YOUR GOAL:
Using the records below, transcribe exactly only the lines from the one with "This screenshot has width=738, height=486." through the end, both included, and drop every picture.

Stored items
━━━━━━━━━━━━━━━━━━━━
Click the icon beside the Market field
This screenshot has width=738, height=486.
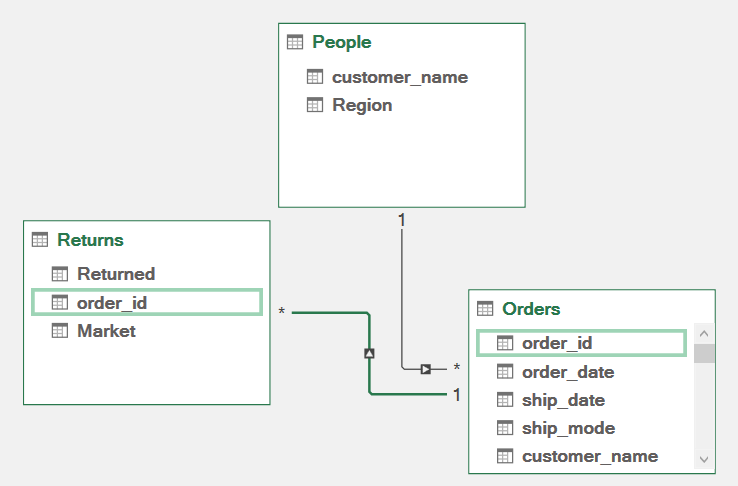coord(60,331)
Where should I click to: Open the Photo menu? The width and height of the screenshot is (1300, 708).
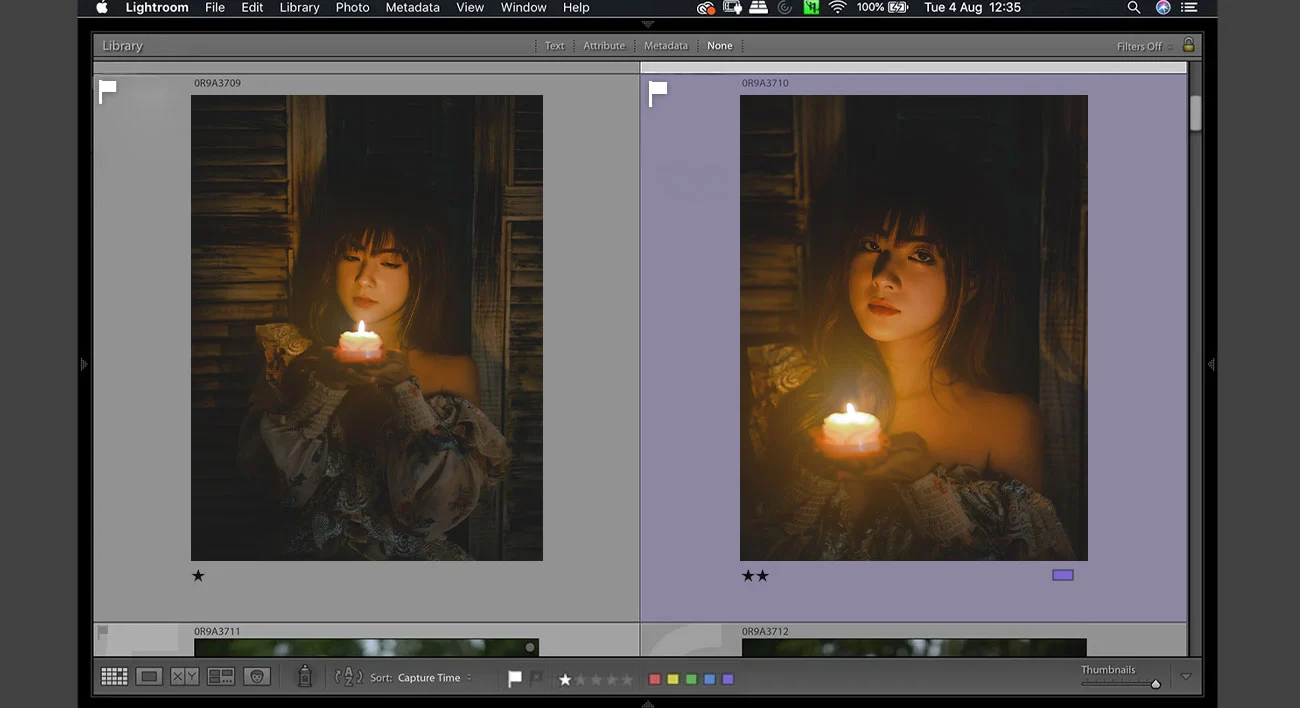352,8
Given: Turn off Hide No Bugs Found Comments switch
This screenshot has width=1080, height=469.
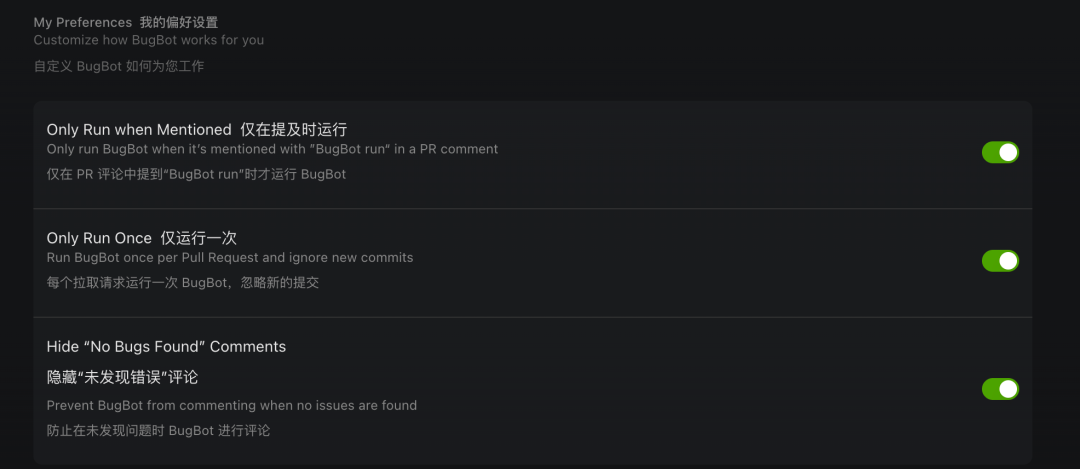Looking at the screenshot, I should tap(1000, 389).
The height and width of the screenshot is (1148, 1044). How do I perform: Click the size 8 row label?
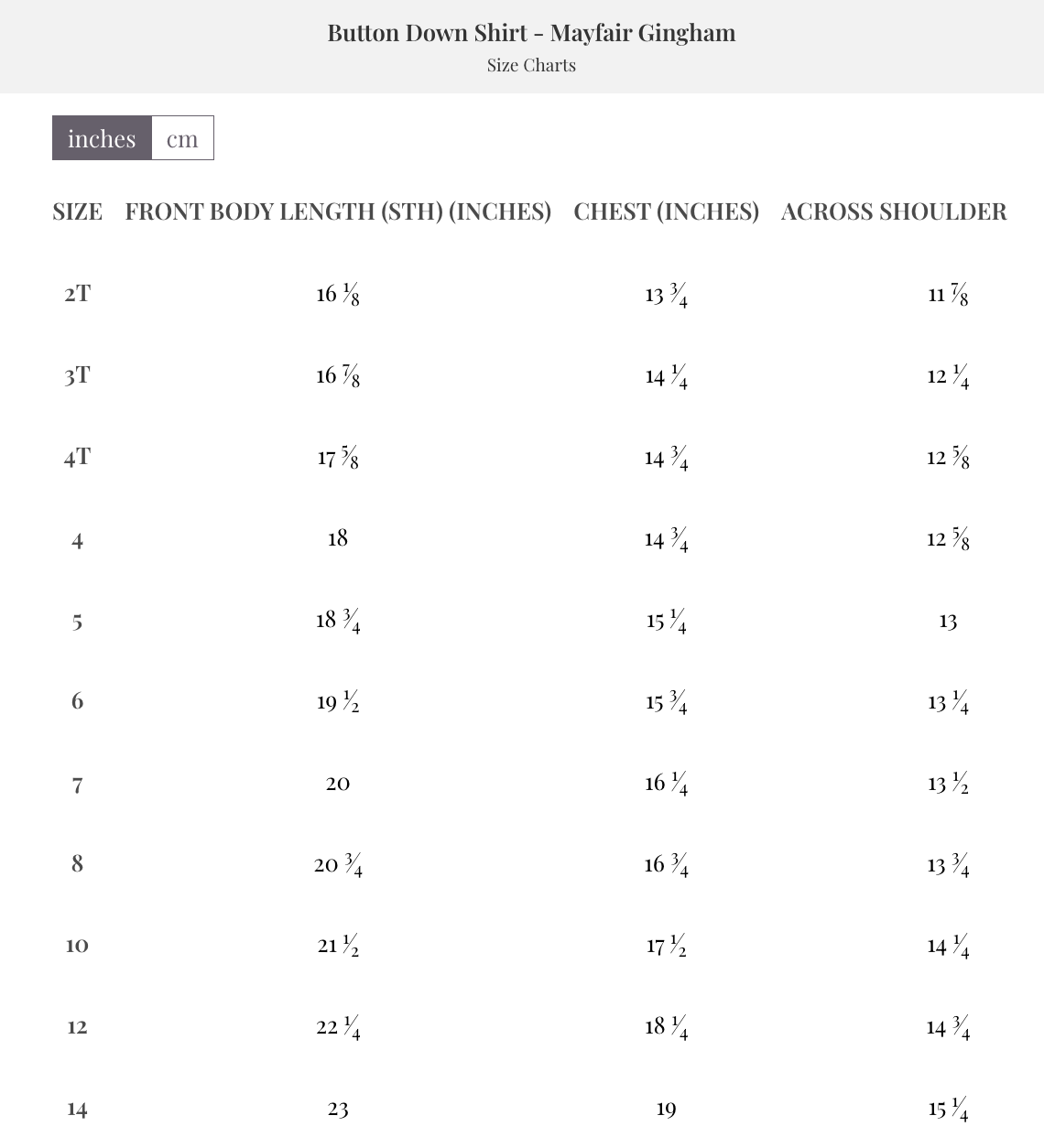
━━━━━━━━━━━━━━━━━━━━
RESPONSE TO THE TASK:
This screenshot has width=738, height=486.
coord(60,331)
Where should I click to: Open the Photo menu? The width and height of the screenshot is (1300, 708).
352,8
Given: Turn off Hide No Bugs Found Comments switch
This screenshot has width=1080, height=469.
Looking at the screenshot, I should tap(1000, 389).
The height and width of the screenshot is (1148, 1044). How do I perform: Click the size 8 row label?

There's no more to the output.